Profoundly dumb, insensitive Katrina quotes has compiled a list of the top 25 dumbest Katrina quotes. Most are from politicians, but a few are from the press. See, e.g., # 10, by the normally top-notch Wolf Blitzer.

Props again to J Tocci for the link. (Notice the pattern here?)

This is what happens when something tears the shellack of multiculturalism off this racially and economically segregated society: politicians and reporters don't know what to say. Sometimes, they're faking a genuine outrage. Sometimes, they're accidentally being racist on the air. Sometimes, they're blaming victims because the oppressed other didn't (couldn't) respond as the priveleged could and therefore did. Still other times, they're accidentally gloating that they'll never have to face that station in life.

Friday, September 09, 2005

FEMA nixes evacuee radio station

Even though the FCC gave a low-power FM license to Houston volunteers, FEMA will not allow those volunteers to set up a radio station from the Astrodome. See the Village Voice story here.

Props to Ken for this one.

Saturday, September 03, 2005

Great post on hurricane & coverage


Friday, September 02, 2005

We paid $500K for a disaster relief plan?

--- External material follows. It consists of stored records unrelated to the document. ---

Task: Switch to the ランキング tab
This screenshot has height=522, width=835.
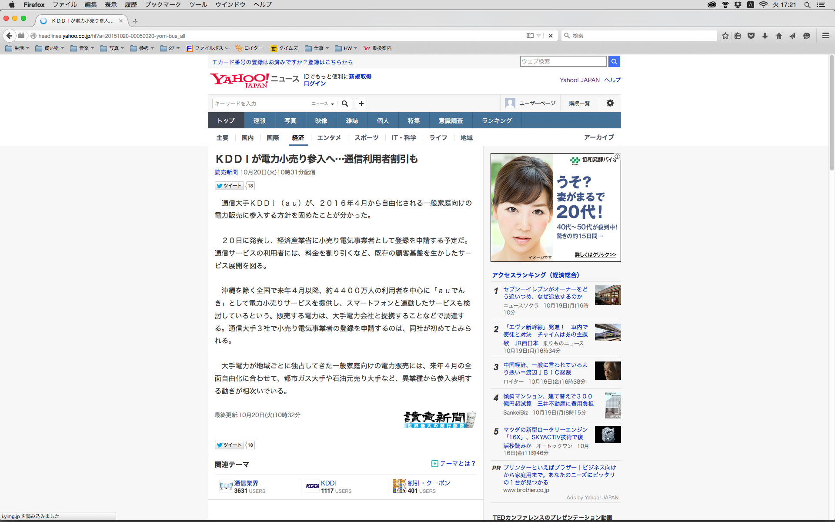Action: [x=497, y=120]
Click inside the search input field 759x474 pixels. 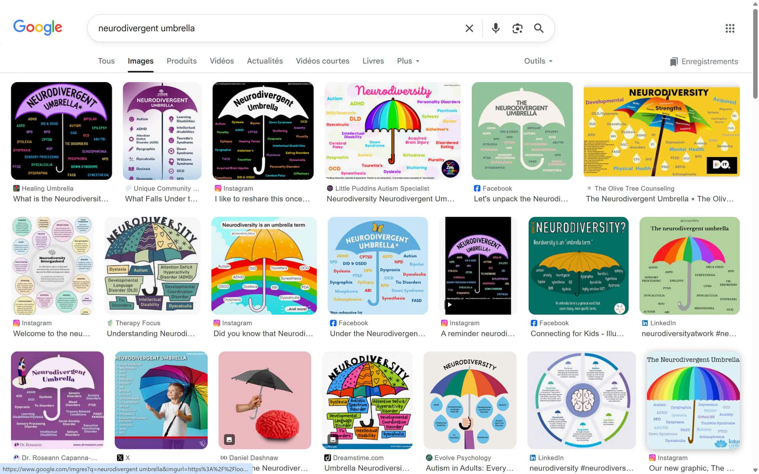[277, 28]
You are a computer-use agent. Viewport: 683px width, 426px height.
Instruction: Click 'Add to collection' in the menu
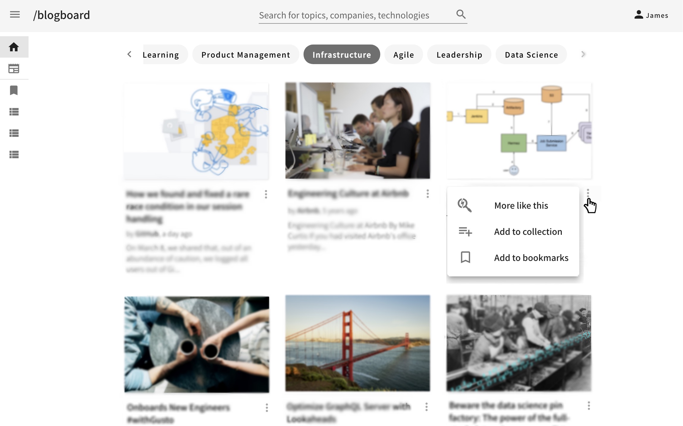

Here's something you haven't heard yet in the mainstream media: in 2004, the Dept. of Homeland Security and FEMA paid over a half million to Innovative Emergency Management (IEM) to develop a 'catastrophic hurricane disaster plan' for the New Orleans area.

Props to J. Tocci for the tipoff. Lenin's Tomb appears to have discovered this. More links here and here (pdf) and here (scroll down).

Let's hear it for the greater effectiveness of privatization! Also, one more round of applause for the MSM for dropping yet another softball.